Derivation of gradient algorithm (machine learning must read 02)

Key points:

1 The core of gradient descent is to find the derivative of a certain point, and then calculate the next value according to the step * derivative set by the learning rate, and then calculate the derivative of the next point.

1 Unconstrained Optimization Problem

Unconstrained optimization problem (unconstrained optimization problem) refers to selecting the optimal solution according to a certain indicator from all possible alternatives for a problem s solution. Mathematically speaking, optimization is the study of the minimization or maximization problem of functional $J(\theta)$ on a given set S : In a broad sense, optimization includes mathematical programming, graphs and networks, combinatorial optimization, inventory theory, decision theory, queuing theory, optimal control, etc. In a narrow sense, optimization refers only to mathematical programming.

1.1 Gradient descent

Gradient Descent(Gradient Descent) is an algorithm, but it is not a specific algorithm for regression tasks like multiple linear regression, but a very general optimization algorithm. Helps some machine learning algorithms (all unconstrained optimization problems) to find the optimal solution. The so-called universal means that many machine learning algorithms use gradient descent, and even deep learning also uses it. Find the optimal solution. The purpose of all optimization algorithms is to solve the model parameters θ as quickly as possible. The gradient descent method is a classic and commonly used optimization algorithm.

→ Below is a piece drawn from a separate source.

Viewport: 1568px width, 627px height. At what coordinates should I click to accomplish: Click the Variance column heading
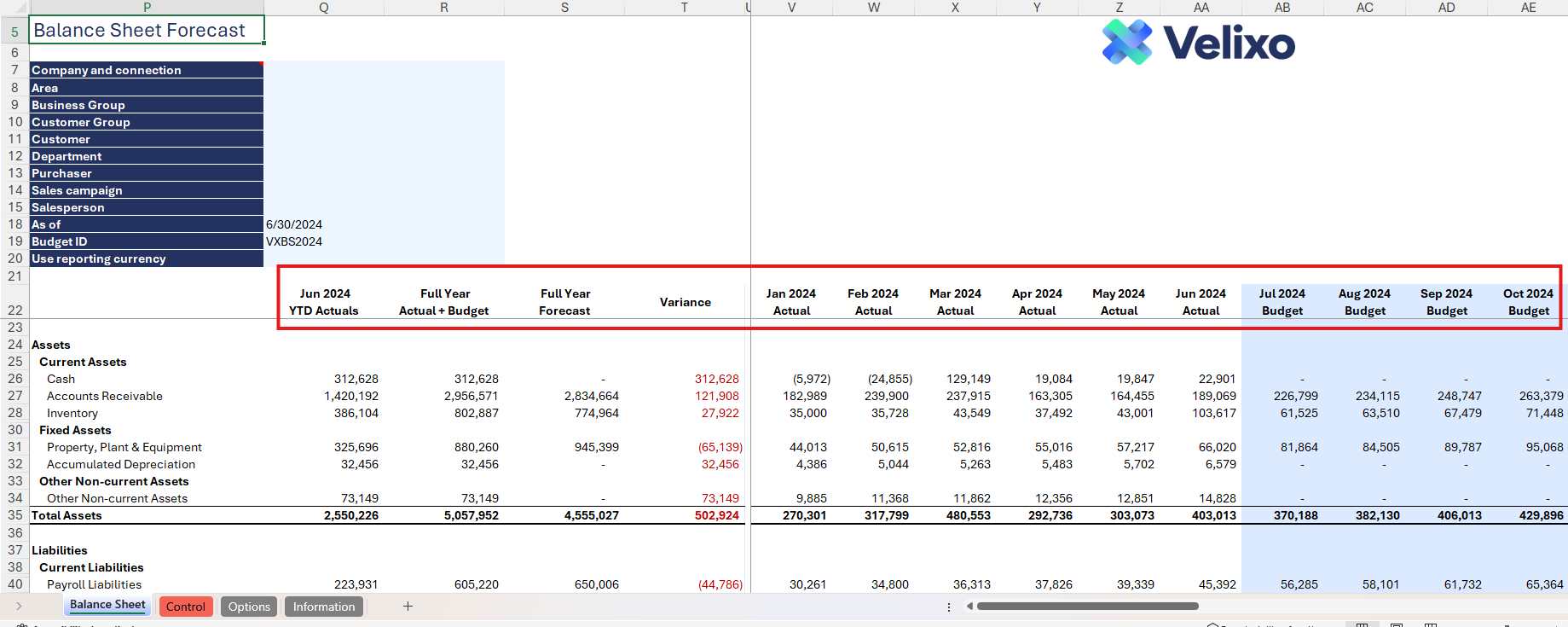click(x=685, y=302)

  The reason why θ previously solved using normal equations is the optimal solution is that the MSE loss function is a convex function. However, the loss functions of machine learning are not all convex functions. Setting the derivative to 0 will result in many extreme values, and the unique solution cannot be determined.

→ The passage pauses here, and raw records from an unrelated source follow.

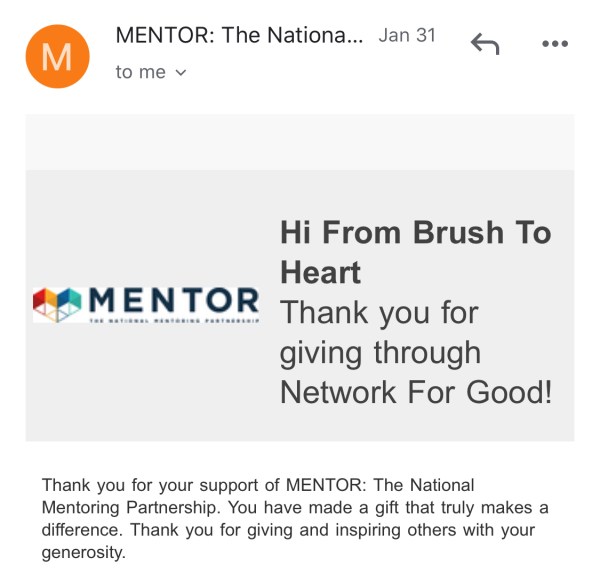Select the "Hi From Brush To" heading line
This screenshot has height=574, width=600.
click(415, 233)
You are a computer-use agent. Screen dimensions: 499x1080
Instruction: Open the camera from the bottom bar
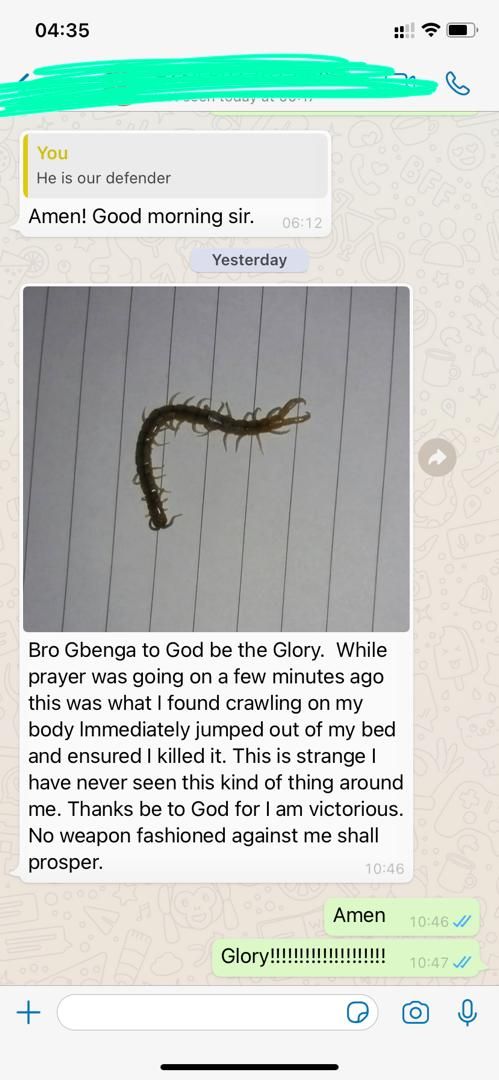point(415,1012)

Before we set the derivative to 0, and in turn find out what the lowest point θ is, and the gradient descent method is to approach the optimal solution bit by bit!

1.2 Gradient descent formula

The core of gradient descent is to find the reciprocal of a certain point, and then calculate the next value based on the step * derivative set by the learning rate, and then calculate the reciprocal of the next point.

1.3 Learning rate

According to the gradient descent formula we talked about above, we know that$\and$  is the learning rate. If you set a large learning rate$w_j$, the adjustment will be larger each time. , set a small learning rate $w_j$ and the range of each adjustment will be small. However, if the steps are too big, there will be problems. As the saying goes, if the steps are too big, it will be easy to lose your temper! If the learning rate is large, it may cross the curve all at once and go to the other side (jump from the left half of the curve to the right half), and then continue the gradient descent and step back again, causing the curve to oscillate back and forth. If the steps are too small, it will be like a snail moving forward step by step, which will also increase the overall number of iterations.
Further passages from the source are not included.